Here are some ways to sanitize and sterilize makeup along with guidelines on how long makeup should be kept and used:
• Keep your brushes and applicators are sanitary. Wash the makeup residue and oil from brushes regularly by adding a few drops of baby shampoo to the palm of your hand, wetting the brush and swirling it around in the soap until no makeup washes out. Foam applicators or sponges can be dipped into soapy water and squeezed gently until no makeup emerges. Rinse all of the makeup tools well and allow to air dry.
• Be particularly careful with products that you use on or near your eyes. Mascara should only be used for two months or replaced even sooner if its color or smell begins to change. If you’ve had an eye infection or cold, for example, you should buy new eye makeup immediately, especially mascara.

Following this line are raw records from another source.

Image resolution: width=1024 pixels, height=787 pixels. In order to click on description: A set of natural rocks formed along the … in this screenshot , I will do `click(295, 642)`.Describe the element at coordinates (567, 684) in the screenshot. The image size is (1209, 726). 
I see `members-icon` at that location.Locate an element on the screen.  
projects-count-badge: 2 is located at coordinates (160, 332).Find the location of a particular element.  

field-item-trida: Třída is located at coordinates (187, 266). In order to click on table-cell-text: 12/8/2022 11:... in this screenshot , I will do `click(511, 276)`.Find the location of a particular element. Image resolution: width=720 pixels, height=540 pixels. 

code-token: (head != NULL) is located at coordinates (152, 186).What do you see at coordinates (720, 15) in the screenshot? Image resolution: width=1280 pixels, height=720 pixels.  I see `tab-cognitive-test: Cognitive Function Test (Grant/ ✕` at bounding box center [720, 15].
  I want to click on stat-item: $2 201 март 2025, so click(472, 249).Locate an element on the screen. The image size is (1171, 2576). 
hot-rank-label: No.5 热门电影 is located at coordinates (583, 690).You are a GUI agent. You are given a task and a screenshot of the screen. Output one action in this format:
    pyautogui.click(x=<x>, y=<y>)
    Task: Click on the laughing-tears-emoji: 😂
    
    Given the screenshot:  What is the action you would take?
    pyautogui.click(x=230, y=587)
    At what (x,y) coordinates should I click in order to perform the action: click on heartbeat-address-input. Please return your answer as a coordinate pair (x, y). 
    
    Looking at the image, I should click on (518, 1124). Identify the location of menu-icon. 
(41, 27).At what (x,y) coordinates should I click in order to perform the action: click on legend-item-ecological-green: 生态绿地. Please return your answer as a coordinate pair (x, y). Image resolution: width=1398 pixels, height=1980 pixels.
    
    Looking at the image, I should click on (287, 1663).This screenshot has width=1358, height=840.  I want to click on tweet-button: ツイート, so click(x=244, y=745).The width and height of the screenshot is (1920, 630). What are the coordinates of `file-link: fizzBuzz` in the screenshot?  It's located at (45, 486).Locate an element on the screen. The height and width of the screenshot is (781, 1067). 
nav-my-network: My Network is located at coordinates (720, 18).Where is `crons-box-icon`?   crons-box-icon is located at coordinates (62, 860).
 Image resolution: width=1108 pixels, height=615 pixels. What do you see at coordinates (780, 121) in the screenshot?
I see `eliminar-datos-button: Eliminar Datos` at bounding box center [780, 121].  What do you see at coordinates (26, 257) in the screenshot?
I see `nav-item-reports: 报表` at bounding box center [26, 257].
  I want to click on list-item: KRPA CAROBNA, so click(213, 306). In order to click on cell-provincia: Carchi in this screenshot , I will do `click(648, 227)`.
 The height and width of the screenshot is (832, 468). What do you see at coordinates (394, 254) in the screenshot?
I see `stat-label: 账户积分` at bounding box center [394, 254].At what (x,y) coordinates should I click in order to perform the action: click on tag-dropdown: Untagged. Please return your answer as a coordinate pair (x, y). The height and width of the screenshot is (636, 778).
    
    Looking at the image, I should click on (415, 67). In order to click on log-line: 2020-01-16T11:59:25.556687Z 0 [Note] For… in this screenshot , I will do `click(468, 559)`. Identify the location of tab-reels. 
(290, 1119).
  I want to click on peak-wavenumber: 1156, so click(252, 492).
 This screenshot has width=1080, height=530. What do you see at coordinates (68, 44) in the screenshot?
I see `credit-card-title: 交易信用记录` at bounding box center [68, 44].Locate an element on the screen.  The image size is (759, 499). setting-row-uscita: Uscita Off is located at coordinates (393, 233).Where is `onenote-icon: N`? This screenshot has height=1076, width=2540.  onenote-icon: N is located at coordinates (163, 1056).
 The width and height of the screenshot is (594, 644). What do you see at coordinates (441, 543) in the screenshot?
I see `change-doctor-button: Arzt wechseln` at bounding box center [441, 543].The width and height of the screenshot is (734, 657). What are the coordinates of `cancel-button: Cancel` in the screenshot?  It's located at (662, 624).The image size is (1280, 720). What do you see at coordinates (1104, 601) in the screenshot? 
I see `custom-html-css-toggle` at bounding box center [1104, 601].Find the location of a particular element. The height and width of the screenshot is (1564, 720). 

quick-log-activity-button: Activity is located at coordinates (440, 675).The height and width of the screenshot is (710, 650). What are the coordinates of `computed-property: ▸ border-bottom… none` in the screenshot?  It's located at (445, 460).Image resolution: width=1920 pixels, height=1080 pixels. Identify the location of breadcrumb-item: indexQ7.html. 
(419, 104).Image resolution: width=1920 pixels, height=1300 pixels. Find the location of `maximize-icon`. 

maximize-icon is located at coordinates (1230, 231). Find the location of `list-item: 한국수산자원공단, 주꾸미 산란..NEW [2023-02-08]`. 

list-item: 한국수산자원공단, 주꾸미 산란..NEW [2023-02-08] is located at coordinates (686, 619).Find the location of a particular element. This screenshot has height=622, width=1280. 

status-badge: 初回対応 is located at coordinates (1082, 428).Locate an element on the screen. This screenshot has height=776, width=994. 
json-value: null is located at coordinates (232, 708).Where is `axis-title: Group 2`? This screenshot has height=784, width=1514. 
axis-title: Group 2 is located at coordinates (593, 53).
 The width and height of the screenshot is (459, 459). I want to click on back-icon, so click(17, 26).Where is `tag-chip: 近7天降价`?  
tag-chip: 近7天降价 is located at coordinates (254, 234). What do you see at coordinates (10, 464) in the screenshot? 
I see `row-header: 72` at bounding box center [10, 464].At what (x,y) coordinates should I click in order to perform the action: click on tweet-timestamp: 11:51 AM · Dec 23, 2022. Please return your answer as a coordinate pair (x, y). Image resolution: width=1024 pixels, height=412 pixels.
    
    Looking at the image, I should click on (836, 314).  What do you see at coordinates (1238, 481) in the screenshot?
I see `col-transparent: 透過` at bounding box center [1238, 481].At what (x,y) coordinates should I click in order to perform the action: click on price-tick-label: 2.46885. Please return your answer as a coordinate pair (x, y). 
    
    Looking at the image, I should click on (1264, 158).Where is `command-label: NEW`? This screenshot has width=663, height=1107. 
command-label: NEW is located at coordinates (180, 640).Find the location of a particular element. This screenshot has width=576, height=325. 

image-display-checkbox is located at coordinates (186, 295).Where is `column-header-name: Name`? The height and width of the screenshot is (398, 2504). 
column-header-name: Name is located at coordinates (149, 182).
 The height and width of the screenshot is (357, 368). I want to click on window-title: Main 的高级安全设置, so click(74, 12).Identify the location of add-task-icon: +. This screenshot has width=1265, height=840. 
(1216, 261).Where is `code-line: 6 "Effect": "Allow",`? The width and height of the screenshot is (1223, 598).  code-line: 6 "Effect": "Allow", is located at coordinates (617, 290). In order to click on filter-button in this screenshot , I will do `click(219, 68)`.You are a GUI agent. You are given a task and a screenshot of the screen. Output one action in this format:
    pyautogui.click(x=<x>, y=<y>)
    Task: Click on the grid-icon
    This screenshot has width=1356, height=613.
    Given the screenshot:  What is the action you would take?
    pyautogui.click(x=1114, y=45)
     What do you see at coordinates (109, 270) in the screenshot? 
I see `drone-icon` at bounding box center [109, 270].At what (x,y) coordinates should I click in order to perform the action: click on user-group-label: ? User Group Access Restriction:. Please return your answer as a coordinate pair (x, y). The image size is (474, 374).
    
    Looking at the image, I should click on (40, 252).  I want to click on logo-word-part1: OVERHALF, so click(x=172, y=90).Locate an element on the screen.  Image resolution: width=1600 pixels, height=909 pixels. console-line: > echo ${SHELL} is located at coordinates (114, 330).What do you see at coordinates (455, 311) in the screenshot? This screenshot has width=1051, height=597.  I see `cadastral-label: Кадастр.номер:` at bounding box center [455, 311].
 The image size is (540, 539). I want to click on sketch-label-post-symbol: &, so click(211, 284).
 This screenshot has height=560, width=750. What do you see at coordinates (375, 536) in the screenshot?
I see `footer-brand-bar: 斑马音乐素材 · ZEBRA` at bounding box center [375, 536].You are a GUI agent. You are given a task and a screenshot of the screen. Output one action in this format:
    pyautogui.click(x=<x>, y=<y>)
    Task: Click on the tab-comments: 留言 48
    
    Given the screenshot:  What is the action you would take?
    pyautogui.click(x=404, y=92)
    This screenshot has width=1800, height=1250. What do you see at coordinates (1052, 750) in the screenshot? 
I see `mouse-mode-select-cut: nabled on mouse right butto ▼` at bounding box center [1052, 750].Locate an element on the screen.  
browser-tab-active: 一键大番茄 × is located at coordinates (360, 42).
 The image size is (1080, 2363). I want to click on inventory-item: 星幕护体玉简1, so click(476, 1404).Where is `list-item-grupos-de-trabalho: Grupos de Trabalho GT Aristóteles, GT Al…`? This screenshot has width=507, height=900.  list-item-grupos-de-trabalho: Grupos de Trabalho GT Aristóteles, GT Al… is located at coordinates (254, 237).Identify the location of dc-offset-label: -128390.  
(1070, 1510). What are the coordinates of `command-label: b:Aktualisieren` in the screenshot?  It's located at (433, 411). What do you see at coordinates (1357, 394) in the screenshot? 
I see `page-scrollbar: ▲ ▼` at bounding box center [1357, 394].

• You should replace solid, stick-type makeup at least once a year, particularly if it’s a stick concealer or foundation product that you’ve applied on blemishes. Buy new liquid makeup like foundation, every six months because it’s easier for bacteria to build up in the bottle. It’s also important to only touch the bottle with a clean makeup brush or applicator as oppose to using your fingertip to minimize germs.
• Pencil-type makeup (like eyeliners and lip liners) should be changed every six months. As an extra precaution, you may want to replace your sharpeners regularly because they are difficult to clean and can also harbor germs.
• Change powder-type makeup such as mineral makeup, powder or blush every year to avoid bacteria build up. The exception to this rule is eyeshadow, which should be replaced sooner since it’s used close to the sensitive eye area.
If your eye becomes infected by expired or contaminated makeup here are some tips for treatment:
• Since bacterial infections are highly contagious, it is important to seek medical attention early.
• You will be prescribed antibiotics drops and should notice signs of improvement after a couple of days.
• To ease the discomfort of an eye infection, apply a cold or warm compress for 5-10 minutes onto closed eyes, three to four times a day.
• Always be sure to wash your hands thoroughly and do not share towels and linens in order to prevent infecting others.
• If you wear contacts, remove them until the infection has cleared.
• Wash your hands every time after you touch your eye.